The Two Towers “Forth Eorlingas!” (2002)


As the battle of Helm’s Deep draws to a close, all seems lost for our heroes. The Uruk-Hai have overrun the outer defenses and what forces remain are holed up inside the great hall. Theoden seems almost suicidal in his despondency (“So much death. What can man do against such reckless hate?”) but even as the enemy begins breaking through, Aragorn remembers that this is the day Gandalf promised to return with help. With this in mind, he encourages Theoden to ride out and take the Uruk-Hai head on. Eager to go down fighting (that’s certainly how it appears to me), Theoden agrees, proclaiming that “the horn of Helm Hammerhand shall sound in the Deep.

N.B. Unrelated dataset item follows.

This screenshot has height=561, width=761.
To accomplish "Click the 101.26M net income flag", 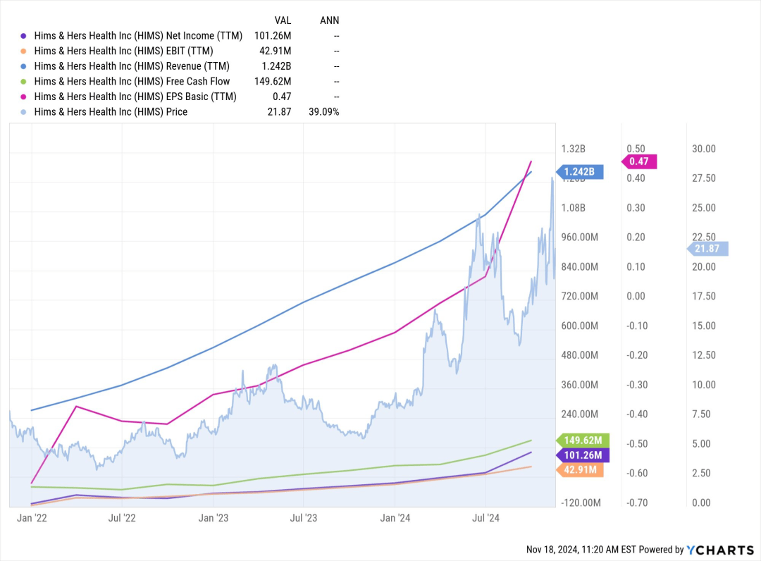I will tap(583, 455).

One last time.”

The Two Towers “Forth Eorlingas!” (2002)

Interestingly, the music that starts this moment (beginning when Aragorn remembers Gandalf’s promise) is a soft rendition of the music heard in “The Last March of the Ents.” It might just be a coincidence, but it could also be a musical clue that the trees of Fangorn Forest have also arrived to take revenge on the Uruk-Hai for attacking them in the past.

As Theoden and the others get ready to charge out, Gimli runs up to a tower where a massive horn can be seen. If you haven’t read the books, this is the legendary horn of King Helm Hammerhand, a great king of Rohan who saved his people from destruction. He used to sound that horn every time he went into battle, and even after he died people would swear they could hear the horn sounding on certain nights. The sound of this horn was said to terrify all who heard it, so maybe Theoden is hoping to psych out the Uruk-Hai (even a little) when the moment comes.

I love the moment the charge begins. The music has remained relatively soft and steady all this time, even as Theoden utters these last lines and the doors threaten to give way:

Fell deeds awake. Now for wrath, now for ruin, and the red dawn!

At that moment, Gimli sounds the Horn of Helm and it’s this spine-tingling roar that instantly gives you goosebumps. In the next second, the door crashes down and Theoden leads a wild charge as the horn spurs them on. The music restarts as the king rides out into the morning light (a fanfare version of Rohan’s theme), but that glorious moment when all you hear is the horn is what sticks with me the most.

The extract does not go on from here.